# Work item
Go through the data and retrieve each line that includes the string "Anxiety".

# The records
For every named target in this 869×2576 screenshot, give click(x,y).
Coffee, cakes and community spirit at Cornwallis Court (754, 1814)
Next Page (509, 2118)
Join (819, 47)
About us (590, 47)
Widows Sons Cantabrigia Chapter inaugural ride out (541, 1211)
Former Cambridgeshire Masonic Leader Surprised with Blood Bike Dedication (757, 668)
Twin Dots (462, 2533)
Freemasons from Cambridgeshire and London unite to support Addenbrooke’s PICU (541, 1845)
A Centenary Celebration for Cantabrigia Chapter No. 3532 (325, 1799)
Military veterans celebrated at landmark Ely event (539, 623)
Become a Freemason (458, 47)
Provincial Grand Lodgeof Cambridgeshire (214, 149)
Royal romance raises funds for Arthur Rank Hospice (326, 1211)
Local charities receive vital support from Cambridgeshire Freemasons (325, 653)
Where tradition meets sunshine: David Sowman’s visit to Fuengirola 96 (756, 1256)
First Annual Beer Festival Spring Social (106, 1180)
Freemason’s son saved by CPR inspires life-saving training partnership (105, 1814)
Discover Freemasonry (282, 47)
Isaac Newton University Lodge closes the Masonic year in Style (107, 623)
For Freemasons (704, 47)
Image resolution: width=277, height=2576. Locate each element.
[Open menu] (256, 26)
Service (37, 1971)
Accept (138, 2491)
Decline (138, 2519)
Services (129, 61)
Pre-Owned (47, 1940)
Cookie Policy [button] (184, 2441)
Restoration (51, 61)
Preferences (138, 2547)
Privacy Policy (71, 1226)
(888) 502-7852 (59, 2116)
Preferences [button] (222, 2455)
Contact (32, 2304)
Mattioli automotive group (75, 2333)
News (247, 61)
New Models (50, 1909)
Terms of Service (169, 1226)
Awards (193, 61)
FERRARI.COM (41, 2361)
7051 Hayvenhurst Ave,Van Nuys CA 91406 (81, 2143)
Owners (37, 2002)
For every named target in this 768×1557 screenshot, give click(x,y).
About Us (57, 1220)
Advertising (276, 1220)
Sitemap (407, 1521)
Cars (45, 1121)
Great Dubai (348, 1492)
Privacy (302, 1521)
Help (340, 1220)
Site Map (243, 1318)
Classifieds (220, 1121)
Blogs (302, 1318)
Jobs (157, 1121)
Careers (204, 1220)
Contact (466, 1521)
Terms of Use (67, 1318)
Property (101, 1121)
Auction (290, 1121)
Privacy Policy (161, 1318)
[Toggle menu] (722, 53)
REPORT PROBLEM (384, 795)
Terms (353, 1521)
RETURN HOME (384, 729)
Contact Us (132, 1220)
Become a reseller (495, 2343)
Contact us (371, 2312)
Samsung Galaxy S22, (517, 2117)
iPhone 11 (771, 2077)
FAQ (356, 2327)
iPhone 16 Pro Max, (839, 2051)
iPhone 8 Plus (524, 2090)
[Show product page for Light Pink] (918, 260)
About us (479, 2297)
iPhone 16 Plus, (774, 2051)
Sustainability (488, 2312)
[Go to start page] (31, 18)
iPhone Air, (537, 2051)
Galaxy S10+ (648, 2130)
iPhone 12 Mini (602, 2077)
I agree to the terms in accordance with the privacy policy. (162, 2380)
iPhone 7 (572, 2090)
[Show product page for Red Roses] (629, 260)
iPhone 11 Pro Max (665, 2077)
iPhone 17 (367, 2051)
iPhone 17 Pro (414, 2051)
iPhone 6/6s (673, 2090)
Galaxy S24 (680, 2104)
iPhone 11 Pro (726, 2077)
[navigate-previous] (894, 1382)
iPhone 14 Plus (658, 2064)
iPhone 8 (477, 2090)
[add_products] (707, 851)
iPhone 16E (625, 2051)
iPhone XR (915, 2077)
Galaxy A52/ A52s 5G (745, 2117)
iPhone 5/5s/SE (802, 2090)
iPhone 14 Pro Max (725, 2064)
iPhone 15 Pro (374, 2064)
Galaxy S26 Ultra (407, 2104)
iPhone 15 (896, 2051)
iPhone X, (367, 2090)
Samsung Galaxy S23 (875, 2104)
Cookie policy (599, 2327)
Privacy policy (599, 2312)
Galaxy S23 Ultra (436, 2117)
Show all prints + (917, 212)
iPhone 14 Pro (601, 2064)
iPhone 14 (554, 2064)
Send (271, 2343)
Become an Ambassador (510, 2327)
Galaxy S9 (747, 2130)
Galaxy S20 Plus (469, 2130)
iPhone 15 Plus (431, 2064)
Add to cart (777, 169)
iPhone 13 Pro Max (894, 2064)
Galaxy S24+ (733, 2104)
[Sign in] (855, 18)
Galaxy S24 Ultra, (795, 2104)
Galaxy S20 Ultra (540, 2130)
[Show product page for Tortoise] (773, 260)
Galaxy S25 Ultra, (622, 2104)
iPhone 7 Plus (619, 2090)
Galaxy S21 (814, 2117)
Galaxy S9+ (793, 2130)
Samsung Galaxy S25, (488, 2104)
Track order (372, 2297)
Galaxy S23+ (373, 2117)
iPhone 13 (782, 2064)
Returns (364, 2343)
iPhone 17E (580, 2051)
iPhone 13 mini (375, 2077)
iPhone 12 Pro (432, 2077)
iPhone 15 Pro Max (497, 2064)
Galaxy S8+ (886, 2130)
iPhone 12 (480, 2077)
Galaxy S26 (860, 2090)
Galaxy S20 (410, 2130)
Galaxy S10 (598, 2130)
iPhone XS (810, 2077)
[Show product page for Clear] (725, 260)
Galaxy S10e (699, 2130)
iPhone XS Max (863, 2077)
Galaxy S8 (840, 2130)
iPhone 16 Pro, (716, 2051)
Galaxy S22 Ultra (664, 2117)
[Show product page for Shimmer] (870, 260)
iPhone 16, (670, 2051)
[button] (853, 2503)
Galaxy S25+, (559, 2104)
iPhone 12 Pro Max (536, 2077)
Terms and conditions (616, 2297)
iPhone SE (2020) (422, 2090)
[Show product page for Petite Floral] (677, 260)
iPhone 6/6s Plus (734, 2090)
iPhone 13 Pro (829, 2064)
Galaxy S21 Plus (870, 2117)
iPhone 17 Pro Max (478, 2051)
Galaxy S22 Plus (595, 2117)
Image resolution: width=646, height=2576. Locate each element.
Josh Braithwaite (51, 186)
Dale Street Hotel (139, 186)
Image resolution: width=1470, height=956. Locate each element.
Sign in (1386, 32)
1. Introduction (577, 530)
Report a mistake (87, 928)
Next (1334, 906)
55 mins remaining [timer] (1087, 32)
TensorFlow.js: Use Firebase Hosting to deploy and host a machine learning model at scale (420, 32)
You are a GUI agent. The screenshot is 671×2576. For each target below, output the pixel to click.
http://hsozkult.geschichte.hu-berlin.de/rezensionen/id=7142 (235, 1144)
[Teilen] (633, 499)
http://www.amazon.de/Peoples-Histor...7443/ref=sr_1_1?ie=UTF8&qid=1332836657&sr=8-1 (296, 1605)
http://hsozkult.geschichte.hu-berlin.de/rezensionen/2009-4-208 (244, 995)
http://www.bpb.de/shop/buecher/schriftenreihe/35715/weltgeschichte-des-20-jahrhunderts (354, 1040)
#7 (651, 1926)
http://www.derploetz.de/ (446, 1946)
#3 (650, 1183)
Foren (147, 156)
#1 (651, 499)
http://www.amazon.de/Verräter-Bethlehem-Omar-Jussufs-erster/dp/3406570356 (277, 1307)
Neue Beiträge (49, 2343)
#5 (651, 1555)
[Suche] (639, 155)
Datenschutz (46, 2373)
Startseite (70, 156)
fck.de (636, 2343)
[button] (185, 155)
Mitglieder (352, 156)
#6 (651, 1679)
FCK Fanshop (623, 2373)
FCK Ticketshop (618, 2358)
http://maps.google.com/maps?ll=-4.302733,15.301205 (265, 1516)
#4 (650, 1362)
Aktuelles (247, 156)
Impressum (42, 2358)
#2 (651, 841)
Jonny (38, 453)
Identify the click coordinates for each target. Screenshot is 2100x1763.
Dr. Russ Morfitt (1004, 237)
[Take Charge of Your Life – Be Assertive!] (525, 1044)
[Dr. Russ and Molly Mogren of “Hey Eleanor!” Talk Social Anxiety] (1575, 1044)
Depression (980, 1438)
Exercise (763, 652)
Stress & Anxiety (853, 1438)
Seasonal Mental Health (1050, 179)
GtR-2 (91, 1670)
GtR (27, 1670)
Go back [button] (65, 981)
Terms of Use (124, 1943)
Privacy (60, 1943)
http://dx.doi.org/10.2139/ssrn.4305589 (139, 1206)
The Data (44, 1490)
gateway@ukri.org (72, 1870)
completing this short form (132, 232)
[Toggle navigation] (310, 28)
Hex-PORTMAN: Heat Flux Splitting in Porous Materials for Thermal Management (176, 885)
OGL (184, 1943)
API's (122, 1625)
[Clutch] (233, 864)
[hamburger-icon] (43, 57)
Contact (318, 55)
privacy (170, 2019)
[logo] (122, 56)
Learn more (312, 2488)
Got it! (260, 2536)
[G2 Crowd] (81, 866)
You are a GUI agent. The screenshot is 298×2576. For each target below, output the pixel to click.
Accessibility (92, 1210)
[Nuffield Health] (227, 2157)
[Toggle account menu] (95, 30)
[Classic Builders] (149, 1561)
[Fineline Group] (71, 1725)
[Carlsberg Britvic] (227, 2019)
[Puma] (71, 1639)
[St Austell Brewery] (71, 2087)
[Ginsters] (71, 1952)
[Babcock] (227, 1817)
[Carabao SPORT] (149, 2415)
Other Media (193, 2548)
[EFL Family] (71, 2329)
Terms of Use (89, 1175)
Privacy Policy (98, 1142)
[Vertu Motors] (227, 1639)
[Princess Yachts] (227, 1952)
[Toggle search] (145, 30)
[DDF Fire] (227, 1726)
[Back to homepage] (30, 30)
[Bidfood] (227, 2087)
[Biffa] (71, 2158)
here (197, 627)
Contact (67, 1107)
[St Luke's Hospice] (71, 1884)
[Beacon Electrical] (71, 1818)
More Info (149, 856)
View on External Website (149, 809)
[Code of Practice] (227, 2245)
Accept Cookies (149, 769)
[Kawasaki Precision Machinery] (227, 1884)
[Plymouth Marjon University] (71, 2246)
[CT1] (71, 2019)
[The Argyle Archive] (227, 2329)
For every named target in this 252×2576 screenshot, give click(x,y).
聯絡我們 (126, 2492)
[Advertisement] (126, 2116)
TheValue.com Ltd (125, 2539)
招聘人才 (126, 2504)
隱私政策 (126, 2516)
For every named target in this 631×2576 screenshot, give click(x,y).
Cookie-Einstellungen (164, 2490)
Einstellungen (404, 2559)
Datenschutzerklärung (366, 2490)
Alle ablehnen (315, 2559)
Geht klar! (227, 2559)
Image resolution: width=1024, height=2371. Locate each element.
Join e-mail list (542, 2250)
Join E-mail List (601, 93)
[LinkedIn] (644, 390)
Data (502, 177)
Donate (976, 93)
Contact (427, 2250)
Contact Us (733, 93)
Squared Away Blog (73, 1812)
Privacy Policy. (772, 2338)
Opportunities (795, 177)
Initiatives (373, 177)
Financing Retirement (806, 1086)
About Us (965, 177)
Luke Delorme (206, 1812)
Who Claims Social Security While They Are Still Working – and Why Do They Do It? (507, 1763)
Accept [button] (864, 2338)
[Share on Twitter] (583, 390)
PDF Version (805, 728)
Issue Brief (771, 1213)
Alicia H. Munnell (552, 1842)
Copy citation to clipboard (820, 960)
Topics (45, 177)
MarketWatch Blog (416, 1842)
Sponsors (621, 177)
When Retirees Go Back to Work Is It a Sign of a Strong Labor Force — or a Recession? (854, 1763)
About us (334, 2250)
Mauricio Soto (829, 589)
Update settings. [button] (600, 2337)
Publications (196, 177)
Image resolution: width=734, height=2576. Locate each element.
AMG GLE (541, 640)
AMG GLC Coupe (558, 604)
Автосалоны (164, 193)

# Solved exercise
[Dr. Russ and Molly Mogren of “Hey Eleanor!” Talk Social Anxiety] (1575, 1044)
Stress & Anxiety (853, 1438)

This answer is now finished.